- ASSIGNMENT
From the listing below, copy each line that contains the word "field".

- EXERCISE MATERIALS
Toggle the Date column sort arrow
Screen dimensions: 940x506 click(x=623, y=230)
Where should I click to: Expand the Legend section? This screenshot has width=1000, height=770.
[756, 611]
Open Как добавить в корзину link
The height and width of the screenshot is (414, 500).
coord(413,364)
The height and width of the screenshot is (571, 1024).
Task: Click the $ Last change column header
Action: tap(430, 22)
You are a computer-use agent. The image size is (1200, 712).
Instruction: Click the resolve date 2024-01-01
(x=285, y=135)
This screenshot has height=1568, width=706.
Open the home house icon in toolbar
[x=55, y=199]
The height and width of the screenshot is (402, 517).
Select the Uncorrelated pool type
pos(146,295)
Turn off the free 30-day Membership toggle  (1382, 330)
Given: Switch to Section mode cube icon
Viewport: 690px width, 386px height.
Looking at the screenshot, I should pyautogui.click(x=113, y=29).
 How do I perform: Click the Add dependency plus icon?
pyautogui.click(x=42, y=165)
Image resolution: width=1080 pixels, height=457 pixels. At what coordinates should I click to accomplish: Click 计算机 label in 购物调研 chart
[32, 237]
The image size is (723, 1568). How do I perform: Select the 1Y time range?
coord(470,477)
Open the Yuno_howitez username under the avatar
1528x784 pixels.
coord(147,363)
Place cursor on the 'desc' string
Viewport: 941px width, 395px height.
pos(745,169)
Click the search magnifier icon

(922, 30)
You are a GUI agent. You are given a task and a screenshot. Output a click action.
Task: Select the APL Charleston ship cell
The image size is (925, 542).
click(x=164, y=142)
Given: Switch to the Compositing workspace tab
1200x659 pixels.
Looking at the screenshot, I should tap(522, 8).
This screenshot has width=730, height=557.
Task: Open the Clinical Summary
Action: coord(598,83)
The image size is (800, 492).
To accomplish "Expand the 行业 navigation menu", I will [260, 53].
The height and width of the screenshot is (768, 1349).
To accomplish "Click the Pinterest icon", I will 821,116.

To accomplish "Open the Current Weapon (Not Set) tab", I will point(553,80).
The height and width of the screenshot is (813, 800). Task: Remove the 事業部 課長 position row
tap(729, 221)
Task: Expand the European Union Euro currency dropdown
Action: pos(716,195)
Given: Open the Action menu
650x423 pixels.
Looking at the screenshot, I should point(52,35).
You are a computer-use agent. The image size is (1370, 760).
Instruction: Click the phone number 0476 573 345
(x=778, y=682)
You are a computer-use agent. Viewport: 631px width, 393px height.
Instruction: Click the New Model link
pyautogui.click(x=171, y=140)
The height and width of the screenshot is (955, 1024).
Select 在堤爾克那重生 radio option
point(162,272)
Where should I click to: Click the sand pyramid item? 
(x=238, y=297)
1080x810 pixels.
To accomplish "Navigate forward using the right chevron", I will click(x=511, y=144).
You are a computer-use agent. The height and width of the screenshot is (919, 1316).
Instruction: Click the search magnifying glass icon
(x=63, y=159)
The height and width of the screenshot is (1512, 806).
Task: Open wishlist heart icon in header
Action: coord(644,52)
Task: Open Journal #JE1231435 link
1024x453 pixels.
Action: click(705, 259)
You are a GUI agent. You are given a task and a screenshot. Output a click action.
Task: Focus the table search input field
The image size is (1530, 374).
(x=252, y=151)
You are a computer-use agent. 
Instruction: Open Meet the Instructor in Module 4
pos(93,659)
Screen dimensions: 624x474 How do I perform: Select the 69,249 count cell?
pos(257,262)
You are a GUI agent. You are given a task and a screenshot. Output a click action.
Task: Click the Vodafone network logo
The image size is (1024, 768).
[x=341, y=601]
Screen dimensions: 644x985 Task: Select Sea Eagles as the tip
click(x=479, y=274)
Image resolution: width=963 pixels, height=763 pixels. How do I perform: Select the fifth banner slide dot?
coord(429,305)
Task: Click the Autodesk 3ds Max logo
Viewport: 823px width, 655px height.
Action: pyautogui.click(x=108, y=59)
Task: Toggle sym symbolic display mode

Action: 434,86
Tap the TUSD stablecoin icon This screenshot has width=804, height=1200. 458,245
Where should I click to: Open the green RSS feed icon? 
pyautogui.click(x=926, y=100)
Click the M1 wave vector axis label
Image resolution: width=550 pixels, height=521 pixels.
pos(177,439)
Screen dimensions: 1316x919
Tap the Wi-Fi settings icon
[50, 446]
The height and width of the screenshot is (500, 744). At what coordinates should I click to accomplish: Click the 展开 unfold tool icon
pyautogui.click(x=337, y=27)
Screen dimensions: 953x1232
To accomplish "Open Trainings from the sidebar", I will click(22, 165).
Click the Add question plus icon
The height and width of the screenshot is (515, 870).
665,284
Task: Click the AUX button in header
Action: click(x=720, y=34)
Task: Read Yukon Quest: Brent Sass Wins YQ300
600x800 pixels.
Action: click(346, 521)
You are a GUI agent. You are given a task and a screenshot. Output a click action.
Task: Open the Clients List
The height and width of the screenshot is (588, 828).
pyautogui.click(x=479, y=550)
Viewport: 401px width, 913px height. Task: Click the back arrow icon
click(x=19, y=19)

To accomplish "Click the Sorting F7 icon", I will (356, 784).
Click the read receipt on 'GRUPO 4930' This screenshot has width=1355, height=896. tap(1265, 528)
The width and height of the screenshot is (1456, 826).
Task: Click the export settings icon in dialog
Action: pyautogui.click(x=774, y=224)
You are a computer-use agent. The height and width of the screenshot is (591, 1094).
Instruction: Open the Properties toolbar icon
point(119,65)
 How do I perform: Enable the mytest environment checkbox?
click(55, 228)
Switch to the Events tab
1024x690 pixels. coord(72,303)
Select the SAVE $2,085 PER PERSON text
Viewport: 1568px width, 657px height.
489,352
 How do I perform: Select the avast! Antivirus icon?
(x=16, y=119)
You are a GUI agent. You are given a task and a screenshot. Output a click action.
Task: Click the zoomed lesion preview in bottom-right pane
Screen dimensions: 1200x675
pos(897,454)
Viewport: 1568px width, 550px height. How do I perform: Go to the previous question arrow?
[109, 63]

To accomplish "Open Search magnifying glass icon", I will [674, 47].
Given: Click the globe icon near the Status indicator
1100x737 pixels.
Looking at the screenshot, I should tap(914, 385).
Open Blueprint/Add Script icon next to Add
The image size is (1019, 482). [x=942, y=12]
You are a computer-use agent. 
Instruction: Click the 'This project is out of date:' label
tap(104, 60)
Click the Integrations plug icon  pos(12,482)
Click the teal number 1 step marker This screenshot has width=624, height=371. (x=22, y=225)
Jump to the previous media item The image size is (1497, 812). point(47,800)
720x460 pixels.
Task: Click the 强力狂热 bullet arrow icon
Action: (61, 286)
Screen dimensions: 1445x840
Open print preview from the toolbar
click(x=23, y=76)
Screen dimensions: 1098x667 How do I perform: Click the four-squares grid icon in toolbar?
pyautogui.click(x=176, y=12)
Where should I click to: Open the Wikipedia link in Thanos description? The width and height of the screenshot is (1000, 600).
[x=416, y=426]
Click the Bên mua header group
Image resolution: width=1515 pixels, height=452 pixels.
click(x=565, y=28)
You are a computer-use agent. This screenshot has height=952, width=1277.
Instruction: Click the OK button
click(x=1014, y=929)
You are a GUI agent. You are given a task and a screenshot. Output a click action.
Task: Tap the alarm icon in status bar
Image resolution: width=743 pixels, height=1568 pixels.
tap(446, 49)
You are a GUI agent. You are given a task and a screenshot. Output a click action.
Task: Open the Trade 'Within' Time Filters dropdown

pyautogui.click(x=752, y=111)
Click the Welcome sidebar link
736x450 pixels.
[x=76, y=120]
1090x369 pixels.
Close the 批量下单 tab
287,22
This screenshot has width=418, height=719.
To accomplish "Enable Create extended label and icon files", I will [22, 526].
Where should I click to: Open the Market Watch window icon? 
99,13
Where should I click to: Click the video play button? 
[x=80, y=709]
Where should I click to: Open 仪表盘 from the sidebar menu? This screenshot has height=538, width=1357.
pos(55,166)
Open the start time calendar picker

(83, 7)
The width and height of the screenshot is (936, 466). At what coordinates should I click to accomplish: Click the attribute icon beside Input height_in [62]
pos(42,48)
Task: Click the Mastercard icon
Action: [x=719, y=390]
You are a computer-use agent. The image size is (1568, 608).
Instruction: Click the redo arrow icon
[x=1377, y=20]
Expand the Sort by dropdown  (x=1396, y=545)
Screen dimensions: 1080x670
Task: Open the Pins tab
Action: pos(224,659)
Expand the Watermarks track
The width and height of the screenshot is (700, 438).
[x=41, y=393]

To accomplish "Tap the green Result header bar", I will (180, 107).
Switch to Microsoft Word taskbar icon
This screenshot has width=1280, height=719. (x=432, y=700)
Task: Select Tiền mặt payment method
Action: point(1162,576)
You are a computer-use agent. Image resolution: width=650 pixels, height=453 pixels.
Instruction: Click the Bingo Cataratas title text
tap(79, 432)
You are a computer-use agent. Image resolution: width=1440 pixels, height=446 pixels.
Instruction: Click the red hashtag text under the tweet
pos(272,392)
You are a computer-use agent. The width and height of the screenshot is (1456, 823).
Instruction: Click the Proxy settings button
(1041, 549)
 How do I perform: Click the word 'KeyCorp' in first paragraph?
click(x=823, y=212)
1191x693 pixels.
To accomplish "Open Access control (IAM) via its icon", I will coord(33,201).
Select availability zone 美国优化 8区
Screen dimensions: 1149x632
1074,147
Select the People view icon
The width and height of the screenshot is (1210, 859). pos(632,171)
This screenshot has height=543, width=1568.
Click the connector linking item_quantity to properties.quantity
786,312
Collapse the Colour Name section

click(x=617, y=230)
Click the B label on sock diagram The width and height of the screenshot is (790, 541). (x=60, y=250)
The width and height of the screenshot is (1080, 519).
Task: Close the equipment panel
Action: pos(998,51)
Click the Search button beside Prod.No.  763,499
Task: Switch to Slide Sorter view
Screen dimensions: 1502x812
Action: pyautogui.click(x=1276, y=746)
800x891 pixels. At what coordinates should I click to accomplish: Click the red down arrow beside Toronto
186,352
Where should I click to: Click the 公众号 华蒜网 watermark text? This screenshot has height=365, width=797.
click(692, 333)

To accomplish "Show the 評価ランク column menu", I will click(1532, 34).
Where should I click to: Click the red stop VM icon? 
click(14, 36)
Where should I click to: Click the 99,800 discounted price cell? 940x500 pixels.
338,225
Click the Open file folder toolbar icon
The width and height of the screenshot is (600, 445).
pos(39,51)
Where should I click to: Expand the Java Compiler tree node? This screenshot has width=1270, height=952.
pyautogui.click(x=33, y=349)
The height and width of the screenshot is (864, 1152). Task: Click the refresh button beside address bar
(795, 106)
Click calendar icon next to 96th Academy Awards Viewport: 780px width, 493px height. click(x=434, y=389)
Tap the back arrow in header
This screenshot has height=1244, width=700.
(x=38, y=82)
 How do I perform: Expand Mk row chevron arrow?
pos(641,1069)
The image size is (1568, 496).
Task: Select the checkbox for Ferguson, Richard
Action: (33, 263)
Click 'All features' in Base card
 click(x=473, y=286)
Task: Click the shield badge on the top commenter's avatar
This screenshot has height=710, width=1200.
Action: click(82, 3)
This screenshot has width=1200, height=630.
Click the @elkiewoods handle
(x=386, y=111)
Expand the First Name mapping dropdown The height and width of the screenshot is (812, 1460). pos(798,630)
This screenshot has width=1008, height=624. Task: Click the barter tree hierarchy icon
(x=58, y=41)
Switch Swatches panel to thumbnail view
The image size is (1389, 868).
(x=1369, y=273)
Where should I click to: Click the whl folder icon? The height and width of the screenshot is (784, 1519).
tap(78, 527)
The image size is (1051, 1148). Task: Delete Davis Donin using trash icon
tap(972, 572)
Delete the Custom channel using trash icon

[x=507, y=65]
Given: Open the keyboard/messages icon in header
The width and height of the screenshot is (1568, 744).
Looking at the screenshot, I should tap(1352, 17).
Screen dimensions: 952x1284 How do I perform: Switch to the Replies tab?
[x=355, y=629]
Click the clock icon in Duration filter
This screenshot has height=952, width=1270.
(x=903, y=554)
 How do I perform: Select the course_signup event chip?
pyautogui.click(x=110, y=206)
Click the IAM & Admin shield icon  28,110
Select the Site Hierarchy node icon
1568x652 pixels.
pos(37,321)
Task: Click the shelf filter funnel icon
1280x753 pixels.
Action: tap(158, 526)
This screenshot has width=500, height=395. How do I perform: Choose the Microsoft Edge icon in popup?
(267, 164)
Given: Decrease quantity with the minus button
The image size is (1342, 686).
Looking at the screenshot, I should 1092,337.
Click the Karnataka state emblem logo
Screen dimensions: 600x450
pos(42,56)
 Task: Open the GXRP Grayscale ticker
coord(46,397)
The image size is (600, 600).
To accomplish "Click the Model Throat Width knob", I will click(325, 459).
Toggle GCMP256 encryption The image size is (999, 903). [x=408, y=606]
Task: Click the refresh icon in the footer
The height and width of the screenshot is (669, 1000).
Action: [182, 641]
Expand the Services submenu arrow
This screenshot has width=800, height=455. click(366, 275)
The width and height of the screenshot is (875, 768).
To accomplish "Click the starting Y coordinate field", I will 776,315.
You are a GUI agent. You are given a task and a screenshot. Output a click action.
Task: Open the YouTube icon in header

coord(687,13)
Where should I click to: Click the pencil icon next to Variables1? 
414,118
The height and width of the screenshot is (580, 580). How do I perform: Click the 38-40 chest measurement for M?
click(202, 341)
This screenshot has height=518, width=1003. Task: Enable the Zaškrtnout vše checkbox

- EXERCISE ANSWER
Task: Focus the table search input field
To accomplish "Click the starting Y coordinate field", I will 776,315.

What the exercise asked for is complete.